Как смотреть и понимать произведения искусств - [31]
Вглядевшись в плакат Моора, отвлекшись от вызванного им волнения, мы заметим условность, неправдоподобие изображения. Глухой черный фон не дает понятия о том, где же происходит действие, старик-крестьянин, как будто взывающий к нам из этой темноты, лишен черт конкретной личности. Его изможденность преувеличена до предела, лицо искажено, глазницы запали, рот разинут. Голова старика напоминает череп и вместе с тем это голова живого человека — он исходит в крике. Все не как в жизни — и человек, и пространство, в котором он изображен, и движение, и даже ветер, поднявший волосы на его голове, откинувший рубаху, взметнувший сухой колос. Все не как в жизни, и вместе с тем все убеждает силой большой жизненной правды, глубокой внутренней правды. Внимание концентрируется на этом старике, и благодаря преувеличению, с которым изображен этот голодающий, в наше сознание входит ощущение беды, горя, гибели.
Именно свойственная языку плаката условность создает ощущение трагичности события, охватившего массы людей. Образ обнажен, мысль предельно заострена, она завладевает зрителем, делает его сопричастным горю, мобилизует его на активную помощь страдающим.
Только то произведение способно затронуть наше сердце, взволновать нас, в которое художник вложил свое сердце. Любое искусство — музыка, поэзия, живопись, скульптура — не может существовать без переживания их творца, без его волнения, которое передается зрителю, вызывает «сопереживание». Именно это создает возможность эстетического воздействия на зрителя. И искусство плаката, призывное, агитационное искусство, должно обладать свойством «сопереживания» в огромной мере. Каждый плакат доносит до зрителя лишь определенную идею, но зато она должна быть убедительна, должна звучать как самый веский аргумент.

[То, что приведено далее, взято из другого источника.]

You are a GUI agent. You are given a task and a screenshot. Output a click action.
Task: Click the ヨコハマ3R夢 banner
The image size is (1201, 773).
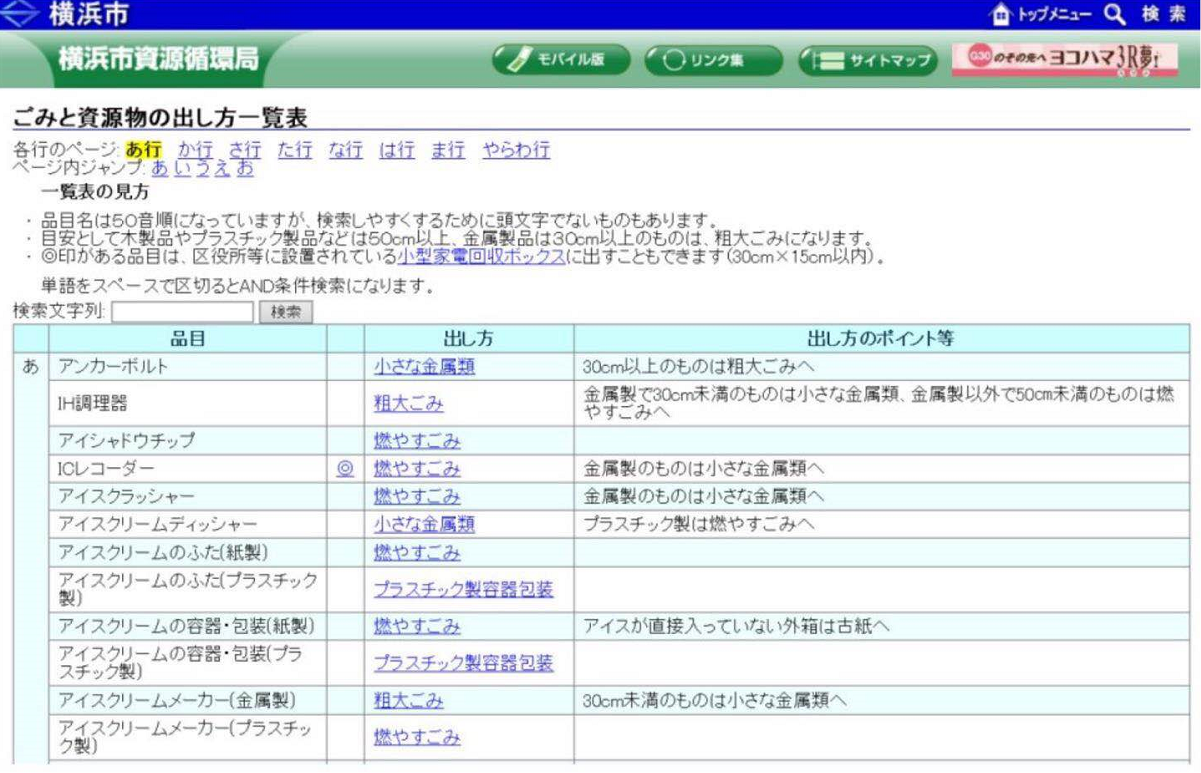coord(1064,60)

Пример плаката, затрагивающего наше сердце, вызывающего протест и гнев, — произведение немецкой художницы-графика Кэте Кольвиц «Хлеба!»*. Трудно представить себе что-нибудь страшнее этого небольшого, сделанного литографским карандашом[11] рисунка. Нищая, сгорбленная мать отвернулась от нас. Она закрыла одной рукой глаза, чтобы не видеть глаз своих детей, а другую судорожным движением всунула в рот схватившего ее сзади ребенка, чтобы не слышать его плача. Лицо второго ребенка, обращенного к матери, искажено мукой голода. На этом детском лице страшные, несовместимые с понятием детства переживания — и голод, и надежда, и ужас, и вера в мать, и безысходность. Чтобы передать словами эту сцену во всей ее трагической глубине, понадобились бы страницы. Но художнику было достаточно одного рисунка, потому что он в нем сконцентрировал свои наблюдения, и боль, и опыт. И этот рисунок способен растопить любую черствость, он не может оставить человека безучастным.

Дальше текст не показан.